Brandon P. Neuman is a politician from the U.S. Commonwealth of Pennsylvania. A member of the Democratic Party, he represented the 48th district in the Pennsylvania House of Representatives.

Personal life and education
Neuman graduated from Canon–McMillan High School in 2000. He earned a bachelor's in criminal justice from the University of Richmond in 2005. Neuman earned a master's degree from the University of Pittsburgh in 2005 and a J.D. from Duquesne University in 2009. Neuman played football for Canon–McMillan and the University of Richmond, suffering four documented concussions while playing fullback.

Career
Neuman was first elected to the Pennsylvania House in 2011. He represents Washington County, Pennsylvania, which is to the South of Pittsburgh. Neuman serves on the Agriculture & Rural Affairs, Consumer Affairs, Judiciary, Labor & Industry, and Rules committees.

Neuman introduced a bill that would require all student-athletes to receive baseline concussion screening at the beginning of each season. Neuman had been a critic of former Governor Tom Corbett's handling of the Penn State child sex abuse scandal. Along with fellow Representative Tony DeLuca, Neuman had introduced legislation to combat healthcare waste and fraud.

Neuman ran for Lieutenant Governor of Pennsylvania in 2014, but finished fifth in the Democratic primary.

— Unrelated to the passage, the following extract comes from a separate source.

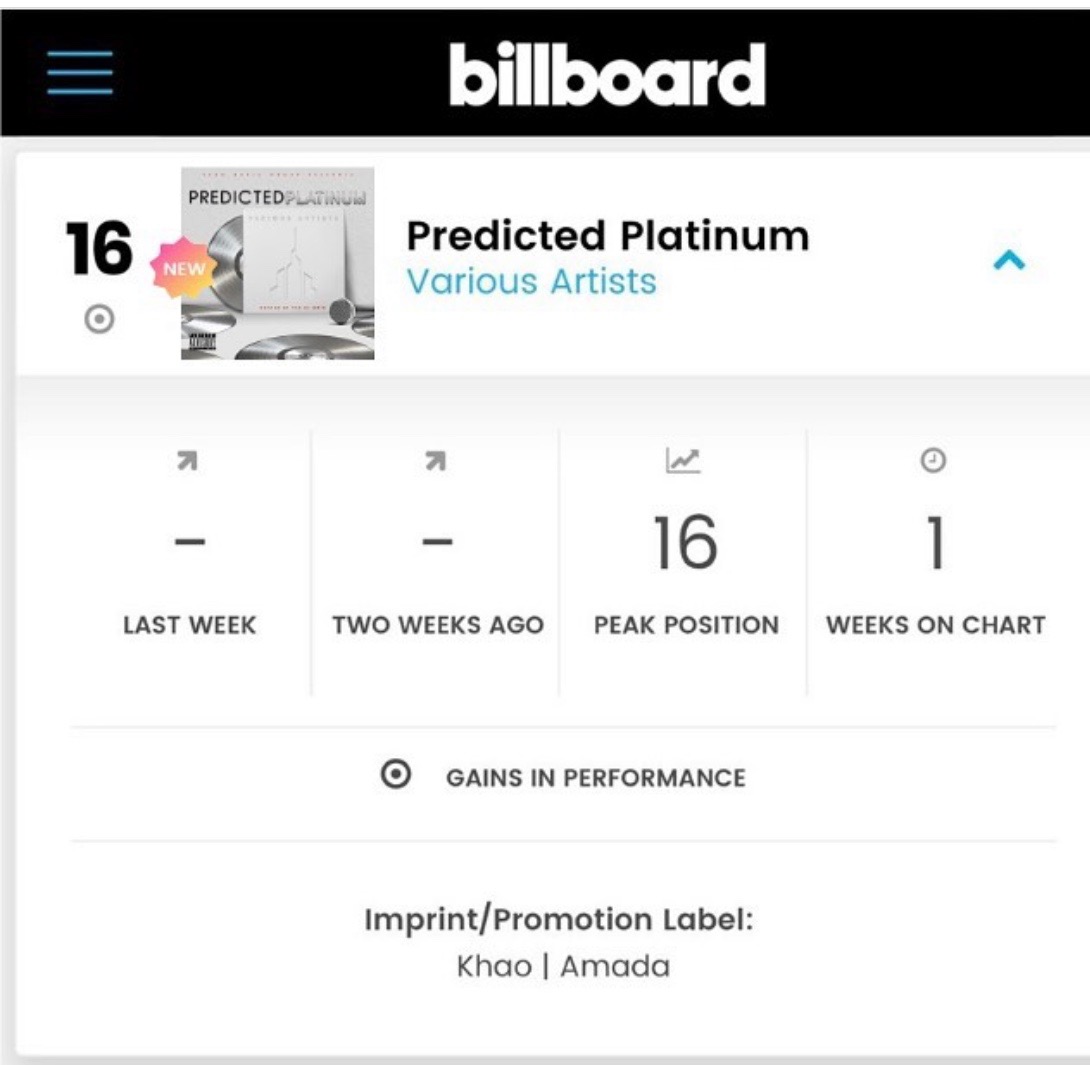Open the Various Artists link
The image size is (1090, 1065).
coord(531,281)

Neuman resigned his state house seat in December 2017, after he was appointed as a Washington County judge.

References

External links

Twitter account
State Representative Brandon P. Neuman official caucus site
Brandon P. Neuman (D) official PA House site

Living people
Members of the Pennsylvania House of Representatives
University of Richmond alumni
University of Pittsburgh alumni
Duquesne University School of Law alumni
21st-century American politicians
Year of birth missing (living people)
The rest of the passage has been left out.